What Is JWT Signature Verification?
A JSON Web Token (JWT) consists of a header, payload, and signature separated by dots. The signature is computed by the server using a secret key and is used to verify that the token has not been tampered with. This tool recomputes the HMAC signature from the header and payload using your secret, then compares it against the token's signature — all client-side using the Web Crypto API.
How to Use
- Paste your JWT token into the token field.
- Enter the HMAC secret used to sign the token.
- Click Verify Signature — the result shows whether the signature is valid.
- Header and payload are decoded and displayed automatically.
Features
- Supports HS256, HS384, and HS512 HMAC algorithms.
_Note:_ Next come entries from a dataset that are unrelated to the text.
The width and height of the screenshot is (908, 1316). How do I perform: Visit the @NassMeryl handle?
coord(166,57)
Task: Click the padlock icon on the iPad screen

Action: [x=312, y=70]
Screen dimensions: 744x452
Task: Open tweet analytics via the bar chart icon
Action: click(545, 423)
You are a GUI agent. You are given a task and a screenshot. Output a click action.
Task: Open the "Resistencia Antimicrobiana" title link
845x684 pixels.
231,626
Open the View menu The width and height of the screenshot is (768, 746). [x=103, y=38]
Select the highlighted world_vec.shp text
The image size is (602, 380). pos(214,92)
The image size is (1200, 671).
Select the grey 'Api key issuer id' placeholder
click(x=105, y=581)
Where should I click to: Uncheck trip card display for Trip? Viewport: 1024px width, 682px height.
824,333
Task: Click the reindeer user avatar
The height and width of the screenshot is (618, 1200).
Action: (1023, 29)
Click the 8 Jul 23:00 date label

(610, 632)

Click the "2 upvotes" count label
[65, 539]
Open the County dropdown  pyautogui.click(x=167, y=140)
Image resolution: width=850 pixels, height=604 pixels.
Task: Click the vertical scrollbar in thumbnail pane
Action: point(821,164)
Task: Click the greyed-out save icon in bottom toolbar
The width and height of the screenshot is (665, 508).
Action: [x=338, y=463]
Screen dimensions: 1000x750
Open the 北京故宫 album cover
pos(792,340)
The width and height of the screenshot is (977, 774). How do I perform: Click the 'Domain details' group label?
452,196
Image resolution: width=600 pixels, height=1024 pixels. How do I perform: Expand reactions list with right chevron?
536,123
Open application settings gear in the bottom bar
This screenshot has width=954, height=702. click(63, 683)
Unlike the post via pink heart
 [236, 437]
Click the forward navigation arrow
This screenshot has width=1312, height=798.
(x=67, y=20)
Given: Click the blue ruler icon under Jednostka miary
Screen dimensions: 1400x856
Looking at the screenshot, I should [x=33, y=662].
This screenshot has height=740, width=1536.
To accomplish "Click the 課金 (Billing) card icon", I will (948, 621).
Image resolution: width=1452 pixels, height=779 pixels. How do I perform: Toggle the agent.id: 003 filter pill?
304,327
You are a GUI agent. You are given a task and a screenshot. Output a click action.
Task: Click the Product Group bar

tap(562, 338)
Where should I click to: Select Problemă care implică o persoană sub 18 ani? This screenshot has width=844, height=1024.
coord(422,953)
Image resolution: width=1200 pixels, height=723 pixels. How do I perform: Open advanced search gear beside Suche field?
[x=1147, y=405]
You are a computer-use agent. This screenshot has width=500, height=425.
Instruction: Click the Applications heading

- Decodes and displays header and payload without any server call.
- Shows expiry status (exp), issued-at time (iat), and subject (sub).
- All verification uses the browser's native Web Crypto API — your secret never leaves the page.
FAQ
Does this support RS256 or ES256?
Not currently. Asymmetric algorithms (RS256, RS384, RS512, ES256, etc.) require a public key in PEM format. This tool supports HMAC (symmetric) algorithms only: HS256, HS384, and HS512.
Is my secret safe?
Yes — the secret is never sent to any server. All cryptographic operations happen locally in your browser using the Web Crypto API. Nothing leaves your machine.
What does "invalid signature" mean?
It means the signature in the token does not match what would be produced by signing the header and payload with your provided secret. Either the secret is wrong, or the token has been tampered with.